>> begin Excerpt

Digital command and intelligence software systems are key to managing the vast amounts of data generated. This can help with the flow of information, supporting the deployment of assets and assisting decision making by commanders by providing them with a richer understanding of the battlespace.

Operations in the modern battlespace are also becoming highly contested, with cyber disruption, electromagnetic jamming and the growing influence operations dominated by misinformation and disinformation adding to the noise, friction and fog of war.

As a result, the need for commanders and their staff to leverage all the tools at their disposal is more important than ever.

Gainsford adds, “The plethora of systems, technologies and platforms are only adding to the ‘noise’ for the individual warfighter and the decision makers. The question is, how do you rise above that noise and how do you analyse the vast amounts of information noise and turn it into actionable data in real time to build decision superiority?”

Building decision superiority through AI training and testing

The ADF’s ability to prevail in a contested environment will ultimately hinge on a combination of decision superiority, driven by speed and accuracy and tried-and-tested simulation capabilities, to prove the growing spectrum of capabilities against peer competitors well before the boots hit the ground.

Artificial intelligence (AI) and data-driven analytics are beginning to play a role here, but as Systematic’s Matt Dodds notes, these technologies are only as effective as the training and trust underpinning them.

>> end Excerpt

● Given exercise a
Reproduce the passage on the modern battlespace between "Operations in the" and "important than ever.", inclusive, switching "battlespace" to "battlefield".

>> begin Supplied records

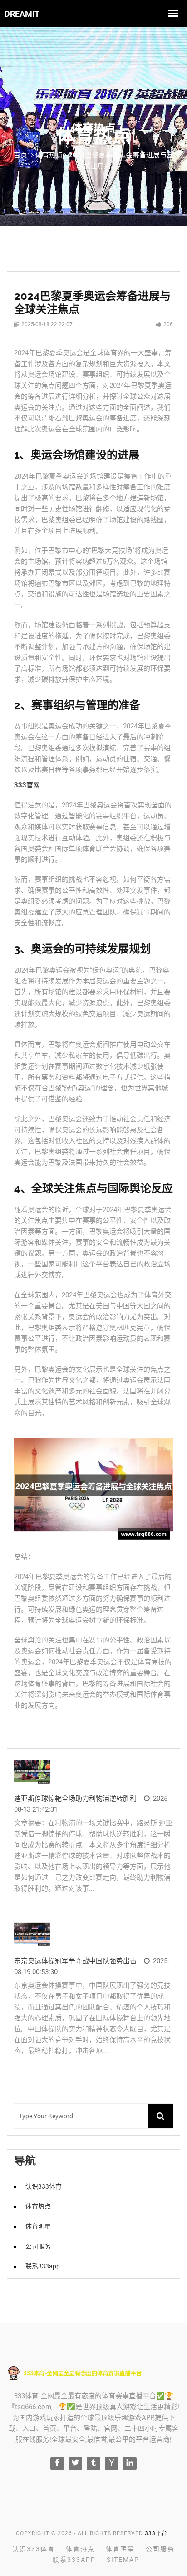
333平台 (156, 2533)
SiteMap (123, 2559)
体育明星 (38, 2226)
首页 (20, 155)
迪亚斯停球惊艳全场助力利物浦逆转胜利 (75, 1798)
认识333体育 (43, 2186)
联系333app (42, 2266)
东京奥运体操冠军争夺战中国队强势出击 (75, 1961)
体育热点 (38, 2206)
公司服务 (38, 2246)
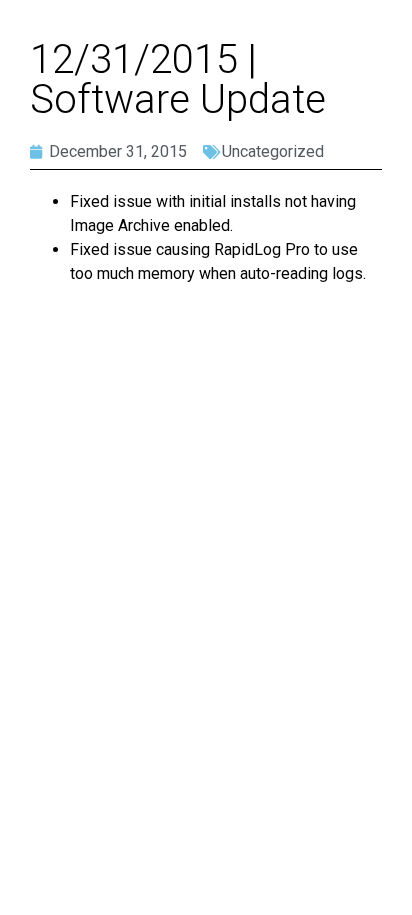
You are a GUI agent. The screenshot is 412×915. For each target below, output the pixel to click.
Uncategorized (273, 151)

>> end Supplied records

● Given exercise b
Retype the lines of the records between the lines holding "SiteMap (123, 2559)" and "公司服务 (38, 2246)", inclusive, exactly as they appear there.

● Exercise solution a
Operations in the modern battlefield are also becoming highly contested, with cyber disruption, electromagnetic jamming and the growing influence operations dominated by misinformation and disinformation adding to the noise, friction and fog of war.

As a result, the need for commanders and their staff to leverage all the tools at their disposal is more important than ever.

● Exercise solution b
SiteMap (123, 2559)
体育明星 (38, 2226)
首页 (20, 155)
迪亚斯停球惊艳全场助力利物浦逆转胜利 (75, 1798)
认识333体育 (43, 2186)
联系333app (42, 2266)
东京奥运体操冠军争夺战中国队强势出击 (75, 1961)
体育热点 (38, 2206)
公司服务 (38, 2246)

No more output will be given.